• WHAT YOU NEED TO DO:
Whether an entry is long or short, retype it exactly.

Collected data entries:
╔══

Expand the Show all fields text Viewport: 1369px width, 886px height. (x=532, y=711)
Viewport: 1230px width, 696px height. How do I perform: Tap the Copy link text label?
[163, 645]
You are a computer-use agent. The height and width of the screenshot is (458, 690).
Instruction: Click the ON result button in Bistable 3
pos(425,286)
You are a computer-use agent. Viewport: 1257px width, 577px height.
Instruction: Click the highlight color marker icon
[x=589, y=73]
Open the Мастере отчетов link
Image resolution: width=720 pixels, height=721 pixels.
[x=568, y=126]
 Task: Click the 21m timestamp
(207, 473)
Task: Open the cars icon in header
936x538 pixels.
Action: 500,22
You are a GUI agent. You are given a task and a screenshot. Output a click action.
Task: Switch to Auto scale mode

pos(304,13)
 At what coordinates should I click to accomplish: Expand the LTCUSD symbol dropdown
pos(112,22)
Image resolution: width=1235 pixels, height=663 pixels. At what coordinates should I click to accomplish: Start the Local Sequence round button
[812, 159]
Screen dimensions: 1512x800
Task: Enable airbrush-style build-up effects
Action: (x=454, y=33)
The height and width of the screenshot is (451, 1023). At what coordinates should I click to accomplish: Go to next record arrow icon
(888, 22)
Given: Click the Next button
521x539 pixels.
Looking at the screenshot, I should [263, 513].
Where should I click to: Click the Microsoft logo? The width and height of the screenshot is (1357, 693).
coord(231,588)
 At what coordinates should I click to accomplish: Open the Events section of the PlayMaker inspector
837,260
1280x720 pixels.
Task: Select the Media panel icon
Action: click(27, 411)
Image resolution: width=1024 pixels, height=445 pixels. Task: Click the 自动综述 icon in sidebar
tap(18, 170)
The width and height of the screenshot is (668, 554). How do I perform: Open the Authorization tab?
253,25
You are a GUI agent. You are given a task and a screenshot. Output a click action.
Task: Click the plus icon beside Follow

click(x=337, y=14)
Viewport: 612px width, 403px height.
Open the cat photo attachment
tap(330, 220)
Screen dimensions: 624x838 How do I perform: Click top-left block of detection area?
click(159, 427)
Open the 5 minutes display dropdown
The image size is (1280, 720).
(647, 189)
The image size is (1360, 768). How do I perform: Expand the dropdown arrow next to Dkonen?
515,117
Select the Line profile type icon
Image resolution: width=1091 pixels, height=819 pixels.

╚══

• RESPONSE FOR THIS EXERCISE:
Expand the Show all fields text Viewport: 1369px width, 886px height. (x=532, y=711)
Viewport: 1230px width, 696px height. How do I perform: Tap the Copy link text label?
[163, 645]
You are a computer-use agent. The height and width of the screenshot is (458, 690).
Instruction: Click the ON result button in Bistable 3
pos(425,286)
You are a computer-use agent. Viewport: 1257px width, 577px height.
Instruction: Click the highlight color marker icon
[x=589, y=73]
Open the Мастере отчетов link
Image resolution: width=720 pixels, height=721 pixels.
[x=568, y=126]
 Task: Click the 21m timestamp
(207, 473)
Task: Open the cars icon in header
936x538 pixels.
Action: 500,22
You are a GUI agent. You are given a task and a screenshot. Output a click action.
Task: Switch to Auto scale mode

pos(304,13)
 At what coordinates should I click to accomplish: Expand the LTCUSD symbol dropdown
pos(112,22)
Image resolution: width=1235 pixels, height=663 pixels. At what coordinates should I click to accomplish: Start the Local Sequence round button
[812, 159]
Screen dimensions: 1512x800
Task: Enable airbrush-style build-up effects
Action: (x=454, y=33)
The height and width of the screenshot is (451, 1023). At what coordinates should I click to accomplish: Go to next record arrow icon
(888, 22)
Given: Click the Next button
521x539 pixels.
Looking at the screenshot, I should [263, 513].
Where should I click to: Click the Microsoft logo? The width and height of the screenshot is (1357, 693).
coord(231,588)
 At what coordinates should I click to accomplish: Open the Events section of the PlayMaker inspector
837,260
1280x720 pixels.
Task: Select the Media panel icon
Action: click(27, 411)
Image resolution: width=1024 pixels, height=445 pixels. Task: Click the 自动综述 icon in sidebar
tap(18, 170)
The width and height of the screenshot is (668, 554). How do I perform: Open the Authorization tab?
253,25
You are a GUI agent. You are given a task and a screenshot. Output a click action.
Task: Click the plus icon beside Follow

click(x=337, y=14)
Viewport: 612px width, 403px height.
Open the cat photo attachment
tap(330, 220)
Screen dimensions: 624x838 How do I perform: Click top-left block of detection area?
click(159, 427)
Open the 5 minutes display dropdown
The image size is (1280, 720).
(647, 189)
The image size is (1360, 768). How do I perform: Expand the dropdown arrow next to Dkonen?
515,117
Select the Line profile type icon
Image resolution: width=1091 pixels, height=819 pixels.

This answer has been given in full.